• Your tasks:
1. In the dance review, what is the title of Deborah Tiso's piece?
2. From the dance review, print the passage that opens with the words containing "It’s a common" and closes with "impact they could.".

• Text for analysis:

══════════════════════════════

It’s a common fault for young writers to squash all the ideas they ever had into their first novel, just in case they never write another. Thanks to festivals like Resolution! young dance makers have an annual forum to present and develop their work, but they still suffer from the same problem – too many ideas all thrown together, rather than a single one, explored and developed.

b-movie are the prime culprits tonight. Deborah Tiso’s ‘Room to Manoeuvre’ comprises a series of danced interludes interspersed with video clips and some playing with props. There are plenty of interesting possibilities here – a dancer creates strange shapes by stretching her clothes; two men mould each other’s faces and limbs like puppets – but they are merely toyed with and don’t have the impact they could.

For example, the piece opens with a chair, table, plant, basket, rug and a chicken on stage. One by one, a woman takes each object off while at the same time, a video projected onto the backdrop shows the same woman, in a park, bringing each item into view and setting up the opening picture on the lawn. So as she takes the plant off stage, she is bringing it on screen at the same time. What would have been more effective would be to take the plant off stage and only then bring it on to the screen, as if the two worlds were connected.

══════════════════════════════

• Material provided:

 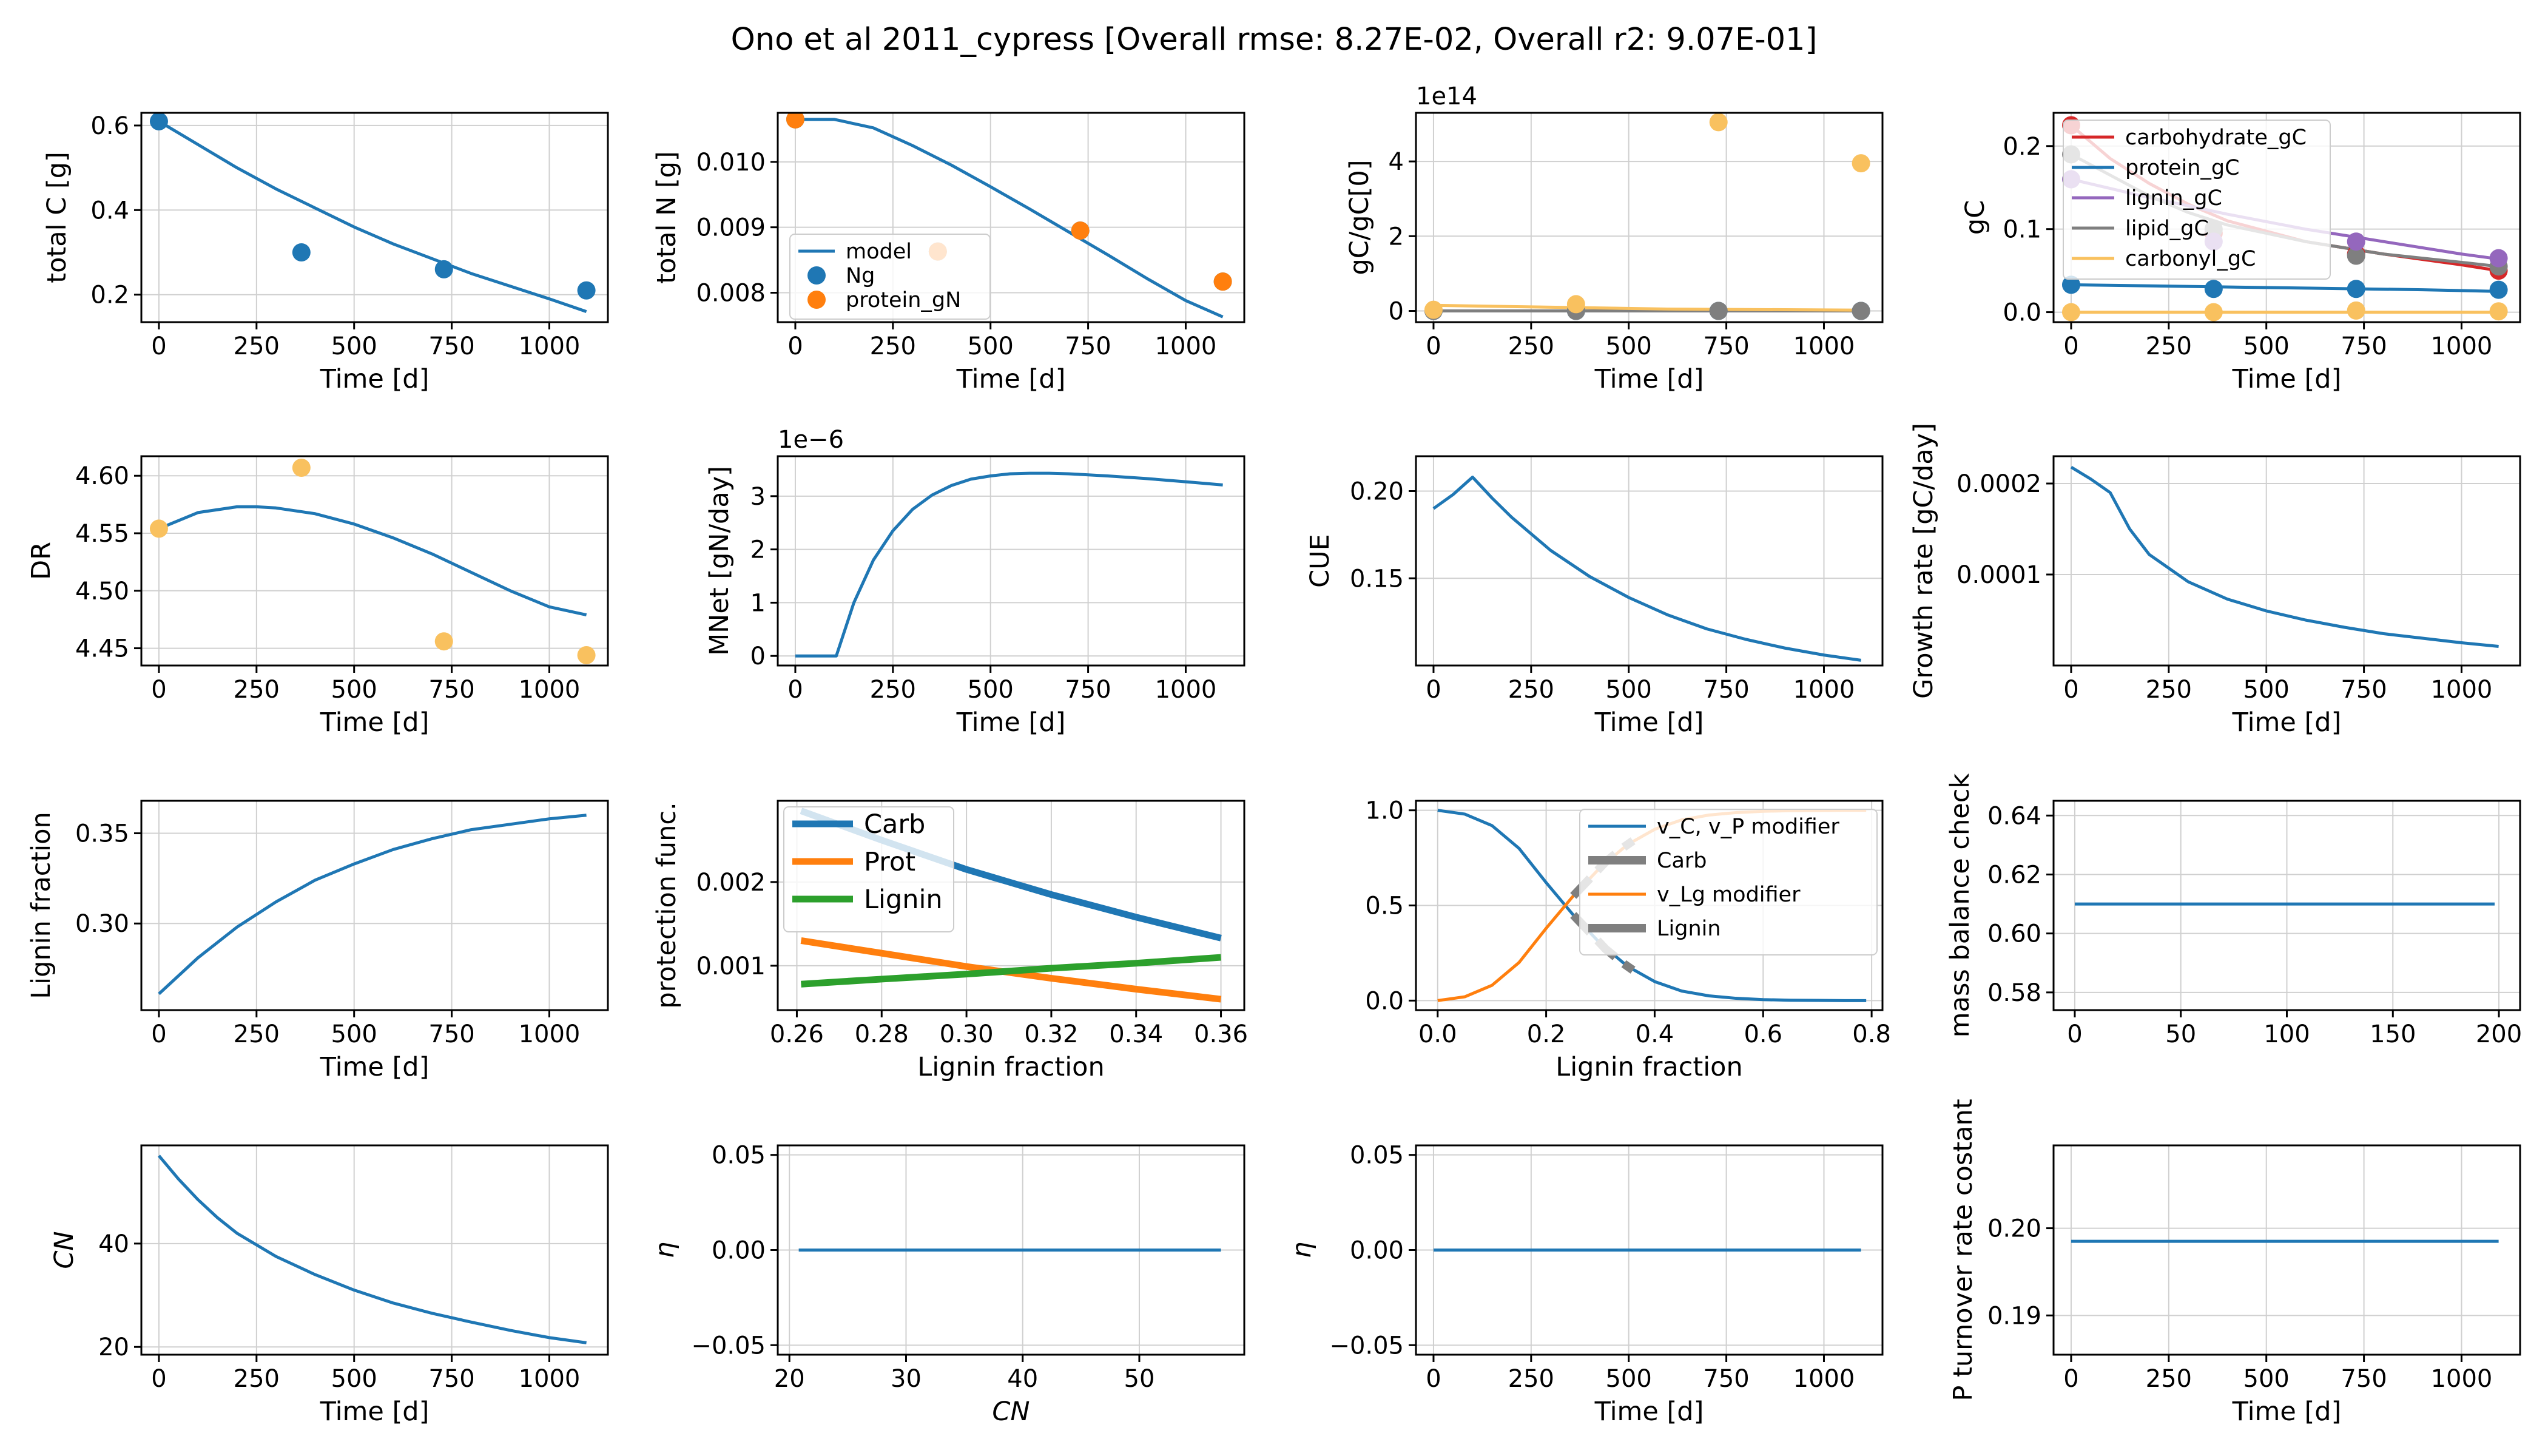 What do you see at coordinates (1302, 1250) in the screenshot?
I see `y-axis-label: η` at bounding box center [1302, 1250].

══════════════════════════════

• Exercise responses:
1. 'Room to Manoeuvre'

2.
It’s a common fault for young writers to squash all the ideas they ever had into their first novel, just in case they never write another. Thanks to festivals like Resolution! young dance makers have an annual forum to present and develop their work, but they still suffer from the same problem – too many ideas all thrown together, rather than a single one, explored and developed.

b-movie are the prime culprits tonight. Deborah Tiso’s ‘Room to Manoeuvre’ comprises a series of danced interludes interspersed with video clips and some playing with props. There are plenty of interesting possibilities here – a dancer creates strange shapes by stretching her clothes; two men mould each other’s faces and limbs like puppets – but they are merely toyed with and don’t have the impact they could.